| TASK STATEMENT |
Each record below needs to be written out exactly as it appears.

[Records contained in a dataset]
◆ ◆ ◆

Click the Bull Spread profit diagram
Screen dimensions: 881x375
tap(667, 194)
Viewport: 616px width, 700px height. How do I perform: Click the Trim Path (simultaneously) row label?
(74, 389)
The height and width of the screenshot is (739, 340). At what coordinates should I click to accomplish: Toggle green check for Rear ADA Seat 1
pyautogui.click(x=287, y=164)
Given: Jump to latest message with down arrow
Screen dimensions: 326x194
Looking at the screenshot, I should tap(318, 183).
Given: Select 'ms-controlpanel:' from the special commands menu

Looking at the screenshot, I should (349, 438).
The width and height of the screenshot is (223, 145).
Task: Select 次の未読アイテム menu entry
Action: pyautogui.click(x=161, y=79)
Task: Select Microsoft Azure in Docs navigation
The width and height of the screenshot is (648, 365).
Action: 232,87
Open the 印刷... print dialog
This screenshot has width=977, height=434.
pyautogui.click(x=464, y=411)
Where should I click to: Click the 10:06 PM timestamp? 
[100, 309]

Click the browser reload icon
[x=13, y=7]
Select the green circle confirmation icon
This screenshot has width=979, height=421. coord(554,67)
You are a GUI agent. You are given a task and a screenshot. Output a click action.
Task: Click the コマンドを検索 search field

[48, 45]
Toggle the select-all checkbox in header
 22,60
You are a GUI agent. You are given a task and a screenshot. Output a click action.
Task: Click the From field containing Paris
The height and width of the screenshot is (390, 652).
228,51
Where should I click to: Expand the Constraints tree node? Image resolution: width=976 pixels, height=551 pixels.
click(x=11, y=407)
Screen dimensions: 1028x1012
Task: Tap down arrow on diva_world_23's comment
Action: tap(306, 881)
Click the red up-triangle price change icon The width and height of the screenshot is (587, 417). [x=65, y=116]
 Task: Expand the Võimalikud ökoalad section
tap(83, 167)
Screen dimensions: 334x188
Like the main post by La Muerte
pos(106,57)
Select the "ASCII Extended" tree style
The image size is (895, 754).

◆ ◆ ◆

| RESPONSE |
Click the Bull Spread profit diagram
Screen dimensions: 881x375
tap(667, 194)
Viewport: 616px width, 700px height. How do I perform: Click the Trim Path (simultaneously) row label?
(74, 389)
The height and width of the screenshot is (739, 340). At what coordinates should I click to accomplish: Toggle green check for Rear ADA Seat 1
pyautogui.click(x=287, y=164)
Given: Jump to latest message with down arrow
Screen dimensions: 326x194
Looking at the screenshot, I should tap(318, 183).
Given: Select 'ms-controlpanel:' from the special commands menu

Looking at the screenshot, I should (349, 438).
The width and height of the screenshot is (223, 145).
Task: Select 次の未読アイテム menu entry
Action: pyautogui.click(x=161, y=79)
Task: Select Microsoft Azure in Docs navigation
The width and height of the screenshot is (648, 365).
Action: 232,87
Open the 印刷... print dialog
This screenshot has width=977, height=434.
pyautogui.click(x=464, y=411)
Where should I click to: Click the 10:06 PM timestamp? 
[100, 309]

Click the browser reload icon
[x=13, y=7]
Select the green circle confirmation icon
This screenshot has width=979, height=421. coord(554,67)
You are a GUI agent. You are given a task and a screenshot. Output a click action.
Task: Click the コマンドを検索 search field

[48, 45]
Toggle the select-all checkbox in header
 22,60
You are a GUI agent. You are given a task and a screenshot. Output a click action.
Task: Click the From field containing Paris
The height and width of the screenshot is (390, 652).
228,51
Where should I click to: Expand the Constraints tree node? Image resolution: width=976 pixels, height=551 pixels.
click(x=11, y=407)
Screen dimensions: 1028x1012
Task: Tap down arrow on diva_world_23's comment
Action: tap(306, 881)
Click the red up-triangle price change icon The width and height of the screenshot is (587, 417). [x=65, y=116]
 Task: Expand the Võimalikud ökoalad section
tap(83, 167)
Screen dimensions: 334x188
Like the main post by La Muerte
pos(106,57)
Select the "ASCII Extended" tree style
The image size is (895, 754).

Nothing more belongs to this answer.